The Attempt at a Solution
I want to show that the sequence is increasing and bounded, and therefore the [tex]lim_{n\rightarrow +\infty} { (1 + 1/(2n))^n }[/tex] exists. Let's suppose I have show the sequence is increasing by comparing [tex] S_k[/tex] and [tex] S_{k+1} [/tex] and showing [tex] \forall k, S_k < S_{k+1}[/tex]. Let's also suppose I know that 2 is an upper bound for [tex] S_n[/tex]. Then I want to show [tex] \forall \epsilon >0[/tex] [tex] \exists N[/tex] such that [tex] \forall n > N[/tex], [tex]| (1 + 1/(2n) )^n - \sqrt{e} | < \epsilon[/tex].
Does this argument work?
Lemma: [tex] \forall \epsilon > 0[/tex] [tex]\exists N_0[/tex] such that [tex] \forall n > N_0 [/tex], [tex] |2 + 1/n - 2| < \epsilon [/tex]. That is, [tex] lim_{n\rightarrow +\infty} {(2 + 1/n)} = 2[/tex].
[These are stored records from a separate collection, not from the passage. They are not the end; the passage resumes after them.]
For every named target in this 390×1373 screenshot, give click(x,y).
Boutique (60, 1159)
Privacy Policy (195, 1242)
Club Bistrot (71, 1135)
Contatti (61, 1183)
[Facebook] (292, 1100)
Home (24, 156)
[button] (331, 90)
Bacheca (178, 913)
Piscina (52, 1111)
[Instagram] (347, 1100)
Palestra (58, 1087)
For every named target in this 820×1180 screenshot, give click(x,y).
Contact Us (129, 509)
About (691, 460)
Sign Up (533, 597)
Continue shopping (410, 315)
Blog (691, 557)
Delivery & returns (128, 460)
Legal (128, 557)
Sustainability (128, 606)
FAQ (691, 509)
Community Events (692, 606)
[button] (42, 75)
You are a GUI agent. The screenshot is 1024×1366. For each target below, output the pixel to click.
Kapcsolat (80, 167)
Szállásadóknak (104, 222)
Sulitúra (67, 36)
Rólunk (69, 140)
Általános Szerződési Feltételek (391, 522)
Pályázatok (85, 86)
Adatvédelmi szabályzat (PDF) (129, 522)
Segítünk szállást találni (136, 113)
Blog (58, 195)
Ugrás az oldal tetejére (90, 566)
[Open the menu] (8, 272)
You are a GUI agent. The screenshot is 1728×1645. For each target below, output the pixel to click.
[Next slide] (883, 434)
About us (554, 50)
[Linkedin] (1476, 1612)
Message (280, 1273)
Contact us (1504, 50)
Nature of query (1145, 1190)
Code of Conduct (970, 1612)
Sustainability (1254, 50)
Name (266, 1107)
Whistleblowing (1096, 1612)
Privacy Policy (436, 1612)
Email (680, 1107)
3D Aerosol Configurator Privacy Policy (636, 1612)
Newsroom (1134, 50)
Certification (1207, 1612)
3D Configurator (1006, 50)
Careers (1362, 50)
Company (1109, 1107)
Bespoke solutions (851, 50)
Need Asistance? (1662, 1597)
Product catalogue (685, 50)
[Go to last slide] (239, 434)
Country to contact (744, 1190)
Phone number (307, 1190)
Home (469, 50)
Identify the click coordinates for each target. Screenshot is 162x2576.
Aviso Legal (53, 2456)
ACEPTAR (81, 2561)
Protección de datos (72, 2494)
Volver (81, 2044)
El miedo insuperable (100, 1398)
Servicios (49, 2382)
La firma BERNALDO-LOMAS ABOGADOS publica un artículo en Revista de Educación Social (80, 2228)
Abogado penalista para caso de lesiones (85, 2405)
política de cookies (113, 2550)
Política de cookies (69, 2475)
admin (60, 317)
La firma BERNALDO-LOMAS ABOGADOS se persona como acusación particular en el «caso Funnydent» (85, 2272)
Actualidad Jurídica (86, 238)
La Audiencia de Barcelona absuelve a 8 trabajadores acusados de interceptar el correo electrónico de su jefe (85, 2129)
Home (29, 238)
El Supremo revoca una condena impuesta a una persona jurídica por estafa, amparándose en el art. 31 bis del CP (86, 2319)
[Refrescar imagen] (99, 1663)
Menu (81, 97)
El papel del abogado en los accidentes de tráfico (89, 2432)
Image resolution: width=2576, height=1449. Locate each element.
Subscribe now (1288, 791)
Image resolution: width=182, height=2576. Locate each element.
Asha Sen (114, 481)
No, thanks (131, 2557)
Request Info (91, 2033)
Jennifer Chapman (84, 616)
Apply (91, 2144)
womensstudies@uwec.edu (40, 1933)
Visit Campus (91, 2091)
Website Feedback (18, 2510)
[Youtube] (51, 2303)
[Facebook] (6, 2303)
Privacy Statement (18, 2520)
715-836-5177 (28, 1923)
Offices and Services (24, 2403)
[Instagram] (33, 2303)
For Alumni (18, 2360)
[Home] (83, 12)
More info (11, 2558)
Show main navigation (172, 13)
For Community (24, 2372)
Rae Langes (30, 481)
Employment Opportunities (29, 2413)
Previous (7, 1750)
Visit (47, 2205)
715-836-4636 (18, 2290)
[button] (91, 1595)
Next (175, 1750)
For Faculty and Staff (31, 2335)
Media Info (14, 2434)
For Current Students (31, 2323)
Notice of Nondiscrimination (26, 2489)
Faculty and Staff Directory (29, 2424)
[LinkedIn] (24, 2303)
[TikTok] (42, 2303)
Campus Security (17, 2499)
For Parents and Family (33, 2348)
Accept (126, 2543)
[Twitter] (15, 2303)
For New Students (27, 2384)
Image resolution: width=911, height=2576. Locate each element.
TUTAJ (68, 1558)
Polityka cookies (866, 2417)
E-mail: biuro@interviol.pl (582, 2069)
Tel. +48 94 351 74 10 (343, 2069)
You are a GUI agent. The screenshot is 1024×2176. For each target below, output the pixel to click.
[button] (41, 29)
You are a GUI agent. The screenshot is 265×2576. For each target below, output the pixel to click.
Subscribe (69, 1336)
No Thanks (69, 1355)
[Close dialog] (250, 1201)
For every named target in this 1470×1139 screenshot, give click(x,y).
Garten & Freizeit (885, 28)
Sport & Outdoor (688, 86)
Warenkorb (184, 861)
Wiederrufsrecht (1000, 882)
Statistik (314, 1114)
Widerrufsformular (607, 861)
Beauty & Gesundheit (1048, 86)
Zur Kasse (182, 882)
[tex] \forall n | ( 1 + 1/(2n) )^n - \sqrt{e} | < |1/n|[/tex]. Since [tex] \forall n, 1/n > 0[/tex], then [tex] |1/n| = 1/n[/tex]. By our lemma, we know [tex] |1/n| = 1/n < \epsilon[/tex]. Choose an [tex] n > 1/ \epsilon [/tex]. Then [tex] | ( 1 + 1/(2n) )^n - \sqrt{e} | < \epsilon [/tex] and therefore [tex] lim_{n\rightarrow +\infty} { (1 + 1/(2n))^n } = \sqrt{e}[/tex].
I was originally trying to use * with the definition of a limit to show [tex] | ( 1 + 1/(2n) )^n - \sqrt{e} | < | ( 1 + 1/(2n) )^n - e | < \epsilon [/tex] but I couldn't figure out how to determine N.